Your response must consist of the listing below, repeated exactly.
===============
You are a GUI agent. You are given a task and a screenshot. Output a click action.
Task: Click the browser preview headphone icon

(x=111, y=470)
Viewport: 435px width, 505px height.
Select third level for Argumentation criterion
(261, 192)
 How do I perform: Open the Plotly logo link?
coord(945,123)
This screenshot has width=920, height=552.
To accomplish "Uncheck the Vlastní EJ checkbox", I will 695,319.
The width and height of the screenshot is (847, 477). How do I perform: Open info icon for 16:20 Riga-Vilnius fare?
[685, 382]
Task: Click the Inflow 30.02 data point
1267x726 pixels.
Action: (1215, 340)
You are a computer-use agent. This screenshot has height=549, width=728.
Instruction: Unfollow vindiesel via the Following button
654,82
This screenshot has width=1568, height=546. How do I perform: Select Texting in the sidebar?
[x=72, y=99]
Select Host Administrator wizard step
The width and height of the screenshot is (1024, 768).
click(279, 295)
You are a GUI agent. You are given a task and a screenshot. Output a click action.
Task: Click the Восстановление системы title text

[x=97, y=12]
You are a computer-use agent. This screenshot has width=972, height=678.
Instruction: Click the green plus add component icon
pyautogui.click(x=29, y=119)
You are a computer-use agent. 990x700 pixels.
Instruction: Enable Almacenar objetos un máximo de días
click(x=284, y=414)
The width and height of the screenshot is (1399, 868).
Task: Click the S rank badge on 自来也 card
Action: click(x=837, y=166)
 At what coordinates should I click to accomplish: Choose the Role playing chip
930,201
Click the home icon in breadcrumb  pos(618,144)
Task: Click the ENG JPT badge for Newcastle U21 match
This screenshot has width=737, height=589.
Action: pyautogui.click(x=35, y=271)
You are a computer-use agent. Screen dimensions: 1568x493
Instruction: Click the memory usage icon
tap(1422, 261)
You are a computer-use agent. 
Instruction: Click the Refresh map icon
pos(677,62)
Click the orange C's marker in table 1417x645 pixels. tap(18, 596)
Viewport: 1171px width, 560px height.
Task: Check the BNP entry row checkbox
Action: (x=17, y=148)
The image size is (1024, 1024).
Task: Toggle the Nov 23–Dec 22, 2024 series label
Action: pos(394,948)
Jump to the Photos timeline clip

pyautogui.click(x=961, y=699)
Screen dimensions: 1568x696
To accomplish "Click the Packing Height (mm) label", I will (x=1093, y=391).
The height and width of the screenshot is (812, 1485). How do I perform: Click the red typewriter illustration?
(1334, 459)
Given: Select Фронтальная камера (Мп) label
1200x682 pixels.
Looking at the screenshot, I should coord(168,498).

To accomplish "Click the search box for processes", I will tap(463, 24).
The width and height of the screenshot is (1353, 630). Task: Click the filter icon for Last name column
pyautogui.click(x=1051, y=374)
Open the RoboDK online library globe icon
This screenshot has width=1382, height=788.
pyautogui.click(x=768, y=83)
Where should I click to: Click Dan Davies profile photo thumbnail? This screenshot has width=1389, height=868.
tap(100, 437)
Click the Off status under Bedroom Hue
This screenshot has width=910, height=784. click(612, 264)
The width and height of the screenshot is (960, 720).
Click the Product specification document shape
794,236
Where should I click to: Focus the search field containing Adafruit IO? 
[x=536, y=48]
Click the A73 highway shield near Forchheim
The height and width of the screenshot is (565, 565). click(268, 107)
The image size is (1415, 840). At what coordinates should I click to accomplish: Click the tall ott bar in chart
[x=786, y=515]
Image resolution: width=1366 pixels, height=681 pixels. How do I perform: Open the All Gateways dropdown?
===============
== TASK SOLUTION ==
You are a GUI agent. You are given a task and a screenshot. Output a click action.
Task: Click the browser preview headphone icon

(x=111, y=470)
Viewport: 435px width, 505px height.
Select third level for Argumentation criterion
(261, 192)
 How do I perform: Open the Plotly logo link?
coord(945,123)
This screenshot has width=920, height=552.
To accomplish "Uncheck the Vlastní EJ checkbox", I will 695,319.
The width and height of the screenshot is (847, 477). How do I perform: Open info icon for 16:20 Riga-Vilnius fare?
[685, 382]
Task: Click the Inflow 30.02 data point
1267x726 pixels.
Action: (1215, 340)
You are a computer-use agent. This screenshot has height=549, width=728.
Instruction: Unfollow vindiesel via the Following button
654,82
This screenshot has width=1568, height=546. How do I perform: Select Texting in the sidebar?
[x=72, y=99]
Select Host Administrator wizard step
The width and height of the screenshot is (1024, 768).
click(279, 295)
You are a GUI agent. You are given a task and a screenshot. Output a click action.
Task: Click the Восстановление системы title text

[x=97, y=12]
You are a computer-use agent. This screenshot has width=972, height=678.
Instruction: Click the green plus add component icon
pyautogui.click(x=29, y=119)
You are a computer-use agent. 990x700 pixels.
Instruction: Enable Almacenar objetos un máximo de días
click(x=284, y=414)
The width and height of the screenshot is (1399, 868).
Task: Click the S rank badge on 自来也 card
Action: click(x=837, y=166)
 At what coordinates should I click to accomplish: Choose the Role playing chip
930,201
Click the home icon in breadcrumb  pos(618,144)
Task: Click the ENG JPT badge for Newcastle U21 match
This screenshot has width=737, height=589.
Action: pyautogui.click(x=35, y=271)
You are a computer-use agent. Screen dimensions: 1568x493
Instruction: Click the memory usage icon
tap(1422, 261)
You are a computer-use agent. 
Instruction: Click the Refresh map icon
pos(677,62)
Click the orange C's marker in table 1417x645 pixels. tap(18, 596)
Viewport: 1171px width, 560px height.
Task: Check the BNP entry row checkbox
Action: (x=17, y=148)
The image size is (1024, 1024).
Task: Toggle the Nov 23–Dec 22, 2024 series label
Action: pos(394,948)
Jump to the Photos timeline clip

pyautogui.click(x=961, y=699)
Screen dimensions: 1568x696
To accomplish "Click the Packing Height (mm) label", I will (x=1093, y=391).
The height and width of the screenshot is (812, 1485). How do I perform: Click the red typewriter illustration?
(1334, 459)
Given: Select Фронтальная камера (Мп) label
1200x682 pixels.
Looking at the screenshot, I should coord(168,498).

To accomplish "Click the search box for processes", I will tap(463, 24).
The width and height of the screenshot is (1353, 630). Task: Click the filter icon for Last name column
pyautogui.click(x=1051, y=374)
Open the RoboDK online library globe icon
This screenshot has width=1382, height=788.
pyautogui.click(x=768, y=83)
Where should I click to: Click Dan Davies profile photo thumbnail? This screenshot has width=1389, height=868.
tap(100, 437)
Click the Off status under Bedroom Hue
This screenshot has width=910, height=784. click(612, 264)
The width and height of the screenshot is (960, 720).
Click the Product specification document shape
794,236
Where should I click to: Focus the search field containing Adafruit IO? 
[x=536, y=48]
Click the A73 highway shield near Forchheim
The height and width of the screenshot is (565, 565). click(268, 107)
The image size is (1415, 840). At what coordinates should I click to accomplish: Click the tall ott bar in chart
[x=786, y=515]
Image resolution: width=1366 pixels, height=681 pixels. How do I perform: Open the All Gateways dropdown?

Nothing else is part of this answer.